Evidence supporting the effectiveness of screening in primary care settings continues to grow and the positive evidence from this research has encouraged national demonstration programs in the US to control substance use, such as King County's Best Start for Kids. In the United States, the dissemination of SBIRT technologies has been strongly supported by SAMHSA's SBIRT initiative. Universal, annual screening identifies unhealthy use of alcohol and drugs, and it's reported that  75-85% of patients will screen negative. For those who screen positive, further assessment is needed to determine the level of risk associated with their use.

=== Brief intervention ===
Following the screening, if it is determined that individuals substance use is hazardous, brief intervention is conducted. The brief intervention aims at providing detailed feedback, which focuses on increasing insight and awareness regarding substance use and instills motivation towards behavioral change. Originally, the brief intervention utilized brief advice approaches, whereas current U.S. SBIRT efforts focus on motivational interviewing approaches of various lengths. Intervention usually includes giving feedback on the risks and negative consequences of substance use, advising on modifying alcohol and drug use and suggestions options to choose from to modify risky behavior, hence encouraging the individual to exercise decision making.

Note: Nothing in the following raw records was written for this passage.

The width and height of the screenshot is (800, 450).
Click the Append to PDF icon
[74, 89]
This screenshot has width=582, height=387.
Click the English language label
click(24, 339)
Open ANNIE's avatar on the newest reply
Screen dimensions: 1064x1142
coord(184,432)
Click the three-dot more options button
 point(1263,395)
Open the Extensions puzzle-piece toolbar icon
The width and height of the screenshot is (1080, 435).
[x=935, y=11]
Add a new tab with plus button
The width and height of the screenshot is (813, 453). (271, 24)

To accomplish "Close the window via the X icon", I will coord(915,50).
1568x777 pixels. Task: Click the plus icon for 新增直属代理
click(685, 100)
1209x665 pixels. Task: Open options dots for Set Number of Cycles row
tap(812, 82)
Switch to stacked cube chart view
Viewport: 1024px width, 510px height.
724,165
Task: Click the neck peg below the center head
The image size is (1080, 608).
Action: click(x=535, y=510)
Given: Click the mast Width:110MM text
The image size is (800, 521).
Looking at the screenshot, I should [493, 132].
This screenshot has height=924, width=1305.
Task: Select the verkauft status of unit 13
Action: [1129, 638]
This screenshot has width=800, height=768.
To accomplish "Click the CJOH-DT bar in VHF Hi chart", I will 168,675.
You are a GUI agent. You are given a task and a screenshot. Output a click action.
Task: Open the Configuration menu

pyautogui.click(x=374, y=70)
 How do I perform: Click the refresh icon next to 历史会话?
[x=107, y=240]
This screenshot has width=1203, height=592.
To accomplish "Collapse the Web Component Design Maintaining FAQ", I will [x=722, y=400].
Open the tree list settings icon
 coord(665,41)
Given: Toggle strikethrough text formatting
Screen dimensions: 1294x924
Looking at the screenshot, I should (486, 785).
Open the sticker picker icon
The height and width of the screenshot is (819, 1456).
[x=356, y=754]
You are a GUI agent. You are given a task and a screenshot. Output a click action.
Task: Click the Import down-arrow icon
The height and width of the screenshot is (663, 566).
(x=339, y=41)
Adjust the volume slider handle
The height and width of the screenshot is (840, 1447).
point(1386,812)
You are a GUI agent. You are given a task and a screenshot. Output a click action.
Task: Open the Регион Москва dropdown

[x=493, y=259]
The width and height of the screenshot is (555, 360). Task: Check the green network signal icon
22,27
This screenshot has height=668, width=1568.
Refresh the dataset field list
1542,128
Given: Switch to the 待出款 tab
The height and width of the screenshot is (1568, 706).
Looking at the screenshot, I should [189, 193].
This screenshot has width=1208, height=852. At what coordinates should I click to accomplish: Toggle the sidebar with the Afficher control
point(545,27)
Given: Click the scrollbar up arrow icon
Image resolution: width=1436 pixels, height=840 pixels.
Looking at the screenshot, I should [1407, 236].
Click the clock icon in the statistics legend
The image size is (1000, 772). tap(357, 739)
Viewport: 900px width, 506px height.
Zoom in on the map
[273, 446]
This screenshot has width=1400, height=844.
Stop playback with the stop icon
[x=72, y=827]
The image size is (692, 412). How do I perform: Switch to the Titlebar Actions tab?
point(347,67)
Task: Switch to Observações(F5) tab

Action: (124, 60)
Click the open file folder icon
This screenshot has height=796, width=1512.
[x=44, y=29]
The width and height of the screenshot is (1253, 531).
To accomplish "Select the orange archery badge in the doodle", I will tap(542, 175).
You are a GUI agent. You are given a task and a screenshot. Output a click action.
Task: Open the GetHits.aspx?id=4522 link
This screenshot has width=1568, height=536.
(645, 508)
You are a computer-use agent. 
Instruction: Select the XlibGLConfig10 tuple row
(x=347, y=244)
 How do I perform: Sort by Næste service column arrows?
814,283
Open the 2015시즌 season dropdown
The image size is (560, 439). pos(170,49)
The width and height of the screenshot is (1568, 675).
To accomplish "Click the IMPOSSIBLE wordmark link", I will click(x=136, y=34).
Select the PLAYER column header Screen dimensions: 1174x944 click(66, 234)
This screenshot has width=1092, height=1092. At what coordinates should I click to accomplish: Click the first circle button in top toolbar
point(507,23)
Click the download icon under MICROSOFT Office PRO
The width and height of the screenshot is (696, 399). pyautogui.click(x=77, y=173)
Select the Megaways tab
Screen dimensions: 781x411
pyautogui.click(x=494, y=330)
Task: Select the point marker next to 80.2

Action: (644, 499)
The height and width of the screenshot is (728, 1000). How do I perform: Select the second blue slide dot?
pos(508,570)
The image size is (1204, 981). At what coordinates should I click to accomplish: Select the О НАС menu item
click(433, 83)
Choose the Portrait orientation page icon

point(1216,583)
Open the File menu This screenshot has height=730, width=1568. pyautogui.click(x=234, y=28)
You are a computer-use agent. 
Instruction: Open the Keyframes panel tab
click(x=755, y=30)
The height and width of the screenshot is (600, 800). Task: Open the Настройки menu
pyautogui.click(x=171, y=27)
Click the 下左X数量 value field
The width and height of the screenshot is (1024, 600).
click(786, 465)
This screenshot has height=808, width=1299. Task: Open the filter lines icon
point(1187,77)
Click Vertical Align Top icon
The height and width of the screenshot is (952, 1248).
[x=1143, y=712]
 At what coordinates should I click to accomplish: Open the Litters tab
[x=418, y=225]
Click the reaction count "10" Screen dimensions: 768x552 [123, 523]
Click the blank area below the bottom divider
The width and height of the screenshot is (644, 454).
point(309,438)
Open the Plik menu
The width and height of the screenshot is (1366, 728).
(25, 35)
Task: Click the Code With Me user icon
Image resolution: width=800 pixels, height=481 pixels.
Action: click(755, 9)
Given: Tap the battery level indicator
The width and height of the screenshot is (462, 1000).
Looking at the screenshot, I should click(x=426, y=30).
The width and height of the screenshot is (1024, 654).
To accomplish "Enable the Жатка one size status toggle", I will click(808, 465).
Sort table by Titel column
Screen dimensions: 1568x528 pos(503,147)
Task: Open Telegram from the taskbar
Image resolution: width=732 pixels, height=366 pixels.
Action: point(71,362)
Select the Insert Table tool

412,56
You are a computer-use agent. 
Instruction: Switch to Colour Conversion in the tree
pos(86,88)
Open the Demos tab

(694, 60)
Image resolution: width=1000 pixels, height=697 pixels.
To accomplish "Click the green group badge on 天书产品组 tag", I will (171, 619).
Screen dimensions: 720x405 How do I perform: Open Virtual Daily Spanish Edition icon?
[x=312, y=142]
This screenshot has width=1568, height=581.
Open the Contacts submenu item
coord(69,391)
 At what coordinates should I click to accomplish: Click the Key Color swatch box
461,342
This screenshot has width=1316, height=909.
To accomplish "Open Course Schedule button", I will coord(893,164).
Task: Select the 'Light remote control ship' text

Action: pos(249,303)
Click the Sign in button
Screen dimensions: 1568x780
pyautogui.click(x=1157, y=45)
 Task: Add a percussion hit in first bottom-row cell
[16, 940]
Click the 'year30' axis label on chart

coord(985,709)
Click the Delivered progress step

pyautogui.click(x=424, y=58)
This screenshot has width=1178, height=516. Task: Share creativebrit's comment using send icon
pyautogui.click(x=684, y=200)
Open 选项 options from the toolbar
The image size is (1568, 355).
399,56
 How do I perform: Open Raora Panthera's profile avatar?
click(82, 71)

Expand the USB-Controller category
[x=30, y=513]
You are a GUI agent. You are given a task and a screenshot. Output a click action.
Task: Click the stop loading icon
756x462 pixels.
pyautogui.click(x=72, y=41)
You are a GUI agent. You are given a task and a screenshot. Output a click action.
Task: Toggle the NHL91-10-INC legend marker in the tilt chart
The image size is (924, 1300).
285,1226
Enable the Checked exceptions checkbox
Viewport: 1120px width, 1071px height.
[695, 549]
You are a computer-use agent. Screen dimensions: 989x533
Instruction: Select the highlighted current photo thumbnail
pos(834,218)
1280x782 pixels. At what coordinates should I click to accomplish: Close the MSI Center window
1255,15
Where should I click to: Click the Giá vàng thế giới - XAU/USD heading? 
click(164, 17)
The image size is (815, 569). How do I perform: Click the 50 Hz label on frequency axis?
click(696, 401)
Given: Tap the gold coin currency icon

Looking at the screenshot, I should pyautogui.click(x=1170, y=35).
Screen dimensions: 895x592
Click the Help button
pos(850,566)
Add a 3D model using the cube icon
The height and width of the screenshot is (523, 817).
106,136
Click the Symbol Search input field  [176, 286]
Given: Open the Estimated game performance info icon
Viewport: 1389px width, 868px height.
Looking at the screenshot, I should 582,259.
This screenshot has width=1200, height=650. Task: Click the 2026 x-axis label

An important strategy used to conduct Brief Intervention is FRAMES; Feedback on the risk for alcohol problems, Responsibility: where the individual with alcohol misuse is responsible for change, Advice: about reduction or explicit direction to change, Menu: providing a variety of strategies for change, Empathy: with a warm, reflective, empathic and understanding approach and Self-efficacy of the misusing person in making a change.

=== Referral to treatment ===
In cases where brief intervention has shown to have a little effect, the individuals are referred to treatment. A referral is usually indicated for only about 5% of people screened.

== Applications & Implementation of SBIRT ==
The applications of SBIRT are very flexible so it can be delivered in various settings, including, primary care centres, school-based health centers, clinics, and other community settings provide excellent opportunities for early intervention with at-risk substance users and for intervention for persons with substance use disorders. SBIRT has proved its importance in many medical settings in facilitating early identification of risky substance use, therefore many recent studies are exploring new approaches to understanding SBIRT and how best to implement the intervention to achieve the greatest positive results.